RECORDS SHOWN:
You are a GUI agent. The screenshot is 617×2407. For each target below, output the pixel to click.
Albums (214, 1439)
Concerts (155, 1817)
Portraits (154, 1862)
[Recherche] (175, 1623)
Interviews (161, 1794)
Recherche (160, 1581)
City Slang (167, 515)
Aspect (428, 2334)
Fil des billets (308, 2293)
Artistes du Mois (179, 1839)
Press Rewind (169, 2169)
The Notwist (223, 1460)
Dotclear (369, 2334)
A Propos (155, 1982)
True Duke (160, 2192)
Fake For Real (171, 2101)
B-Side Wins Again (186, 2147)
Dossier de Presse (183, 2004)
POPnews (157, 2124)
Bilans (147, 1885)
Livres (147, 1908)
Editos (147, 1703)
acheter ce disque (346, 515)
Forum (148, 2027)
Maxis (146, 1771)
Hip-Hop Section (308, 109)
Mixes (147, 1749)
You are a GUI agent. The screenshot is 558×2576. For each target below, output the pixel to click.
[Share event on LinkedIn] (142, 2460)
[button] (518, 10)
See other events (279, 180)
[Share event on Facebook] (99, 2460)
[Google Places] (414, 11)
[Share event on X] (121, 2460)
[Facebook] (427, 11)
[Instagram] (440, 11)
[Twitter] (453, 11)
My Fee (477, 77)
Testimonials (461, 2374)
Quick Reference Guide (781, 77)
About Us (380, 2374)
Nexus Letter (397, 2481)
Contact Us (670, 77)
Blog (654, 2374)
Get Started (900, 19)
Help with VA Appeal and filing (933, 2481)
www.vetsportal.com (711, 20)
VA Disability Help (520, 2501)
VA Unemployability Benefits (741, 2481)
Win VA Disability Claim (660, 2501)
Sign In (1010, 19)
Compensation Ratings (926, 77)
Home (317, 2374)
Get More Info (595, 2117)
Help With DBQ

EXERCISE:
Reproduce all of the records above word for word, without changing, adding, or leaving out anything.

TASK RESULT:
You are a GUI agent. The screenshot is 617×2407. For each target below, output the pixel to click.
Albums (214, 1439)
Concerts (155, 1817)
Portraits (154, 1862)
[Recherche] (175, 1623)
Interviews (161, 1794)
Recherche (160, 1581)
City Slang (167, 515)
Aspect (428, 2334)
Fil des billets (308, 2293)
Artistes du Mois (179, 1839)
Press Rewind (169, 2169)
The Notwist (223, 1460)
Dotclear (369, 2334)
A Propos (155, 1982)
True Duke (160, 2192)
Fake For Real (171, 2101)
B-Side Wins Again (186, 2147)
Dossier de Presse (183, 2004)
POPnews (157, 2124)
Bilans (147, 1885)
Livres (147, 1908)
Editos (147, 1703)
acheter ce disque (346, 515)
Forum (148, 2027)
Maxis (146, 1771)
Hip-Hop Section (308, 109)
Mixes (147, 1749)
You are a GUI agent. The screenshot is 558×2576. For each target below, output the pixel to click.
[Share event on LinkedIn] (142, 2460)
[button] (518, 10)
See other events (279, 180)
[Share event on Facebook] (99, 2460)
[Google Places] (414, 11)
[Share event on X] (121, 2460)
[Facebook] (427, 11)
[Instagram] (440, 11)
[Twitter] (453, 11)
My Fee (477, 77)
Testimonials (461, 2374)
Quick Reference Guide (781, 77)
About Us (380, 2374)
Nexus Letter (397, 2481)
Contact Us (670, 77)
Blog (654, 2374)
Get Started (900, 19)
Help with VA Appeal and filing (933, 2481)
www.vetsportal.com (711, 20)
VA Disability Help (520, 2501)
VA Unemployability Benefits (741, 2481)
Win VA Disability Claim (660, 2501)
Sign In (1010, 19)
Compensation Ratings (926, 77)
Home (317, 2374)
Get More Info (595, 2117)
Help With DBQ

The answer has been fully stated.